Data
####################

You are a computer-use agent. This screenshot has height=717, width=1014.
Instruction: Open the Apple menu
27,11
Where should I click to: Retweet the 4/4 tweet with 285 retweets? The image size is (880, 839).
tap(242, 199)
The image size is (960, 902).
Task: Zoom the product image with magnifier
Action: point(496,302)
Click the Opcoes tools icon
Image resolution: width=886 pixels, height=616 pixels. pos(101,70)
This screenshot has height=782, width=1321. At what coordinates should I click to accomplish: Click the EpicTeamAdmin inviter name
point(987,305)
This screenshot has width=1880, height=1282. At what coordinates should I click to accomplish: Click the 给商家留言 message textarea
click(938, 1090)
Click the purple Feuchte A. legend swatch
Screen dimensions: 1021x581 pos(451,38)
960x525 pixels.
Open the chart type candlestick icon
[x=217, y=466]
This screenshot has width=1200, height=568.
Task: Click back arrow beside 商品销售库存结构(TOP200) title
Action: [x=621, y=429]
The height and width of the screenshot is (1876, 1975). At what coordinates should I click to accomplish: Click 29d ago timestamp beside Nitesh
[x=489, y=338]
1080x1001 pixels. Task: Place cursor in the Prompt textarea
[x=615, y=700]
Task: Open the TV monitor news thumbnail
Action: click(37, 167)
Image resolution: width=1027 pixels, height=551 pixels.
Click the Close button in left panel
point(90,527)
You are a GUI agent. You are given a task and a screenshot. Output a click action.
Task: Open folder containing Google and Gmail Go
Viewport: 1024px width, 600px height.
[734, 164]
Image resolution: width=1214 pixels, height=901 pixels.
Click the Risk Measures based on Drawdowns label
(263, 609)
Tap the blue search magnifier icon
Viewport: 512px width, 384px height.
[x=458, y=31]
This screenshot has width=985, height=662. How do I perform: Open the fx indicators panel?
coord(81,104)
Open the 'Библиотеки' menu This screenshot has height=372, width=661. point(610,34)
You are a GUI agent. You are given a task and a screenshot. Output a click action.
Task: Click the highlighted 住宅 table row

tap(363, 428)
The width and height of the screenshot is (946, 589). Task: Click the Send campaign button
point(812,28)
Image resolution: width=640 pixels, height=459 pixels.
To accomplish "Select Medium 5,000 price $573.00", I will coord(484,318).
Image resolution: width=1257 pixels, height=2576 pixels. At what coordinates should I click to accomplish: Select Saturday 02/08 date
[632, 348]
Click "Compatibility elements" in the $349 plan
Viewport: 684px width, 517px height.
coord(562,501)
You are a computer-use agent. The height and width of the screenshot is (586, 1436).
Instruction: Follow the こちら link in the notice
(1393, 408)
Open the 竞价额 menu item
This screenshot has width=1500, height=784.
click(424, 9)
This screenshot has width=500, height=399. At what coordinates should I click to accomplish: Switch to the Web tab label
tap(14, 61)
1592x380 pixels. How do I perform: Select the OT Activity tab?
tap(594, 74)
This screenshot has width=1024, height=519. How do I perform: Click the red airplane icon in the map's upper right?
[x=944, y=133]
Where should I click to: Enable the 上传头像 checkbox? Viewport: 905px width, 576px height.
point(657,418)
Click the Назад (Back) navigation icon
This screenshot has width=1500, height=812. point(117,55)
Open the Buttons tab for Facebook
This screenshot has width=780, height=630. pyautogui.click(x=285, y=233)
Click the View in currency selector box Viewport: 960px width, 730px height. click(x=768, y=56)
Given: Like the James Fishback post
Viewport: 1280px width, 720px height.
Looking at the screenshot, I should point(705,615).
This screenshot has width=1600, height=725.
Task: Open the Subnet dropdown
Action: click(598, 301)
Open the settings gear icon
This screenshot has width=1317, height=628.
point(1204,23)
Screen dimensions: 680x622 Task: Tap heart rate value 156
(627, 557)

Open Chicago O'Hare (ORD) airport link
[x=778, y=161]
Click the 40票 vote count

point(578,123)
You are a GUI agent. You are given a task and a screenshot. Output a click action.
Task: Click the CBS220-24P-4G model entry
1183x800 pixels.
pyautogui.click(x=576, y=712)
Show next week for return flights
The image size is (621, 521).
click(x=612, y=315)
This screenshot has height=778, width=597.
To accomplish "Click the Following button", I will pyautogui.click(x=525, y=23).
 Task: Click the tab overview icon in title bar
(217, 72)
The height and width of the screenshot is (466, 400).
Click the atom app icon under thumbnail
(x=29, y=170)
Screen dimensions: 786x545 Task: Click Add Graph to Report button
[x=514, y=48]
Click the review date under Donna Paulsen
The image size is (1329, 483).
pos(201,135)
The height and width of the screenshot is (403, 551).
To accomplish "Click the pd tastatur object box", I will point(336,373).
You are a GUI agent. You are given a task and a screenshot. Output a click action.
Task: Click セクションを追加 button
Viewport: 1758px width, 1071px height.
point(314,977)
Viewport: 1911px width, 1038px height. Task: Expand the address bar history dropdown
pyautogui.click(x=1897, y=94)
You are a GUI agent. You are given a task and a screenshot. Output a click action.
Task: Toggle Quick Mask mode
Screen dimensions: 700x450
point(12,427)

####################

Locate the lines above that contain "computer" and copy them.

Exercise answer
You are a computer-use agent. This screenshot has height=717, width=1014.
You are a computer-use agent. The height and width of the screenshot is (586, 1436).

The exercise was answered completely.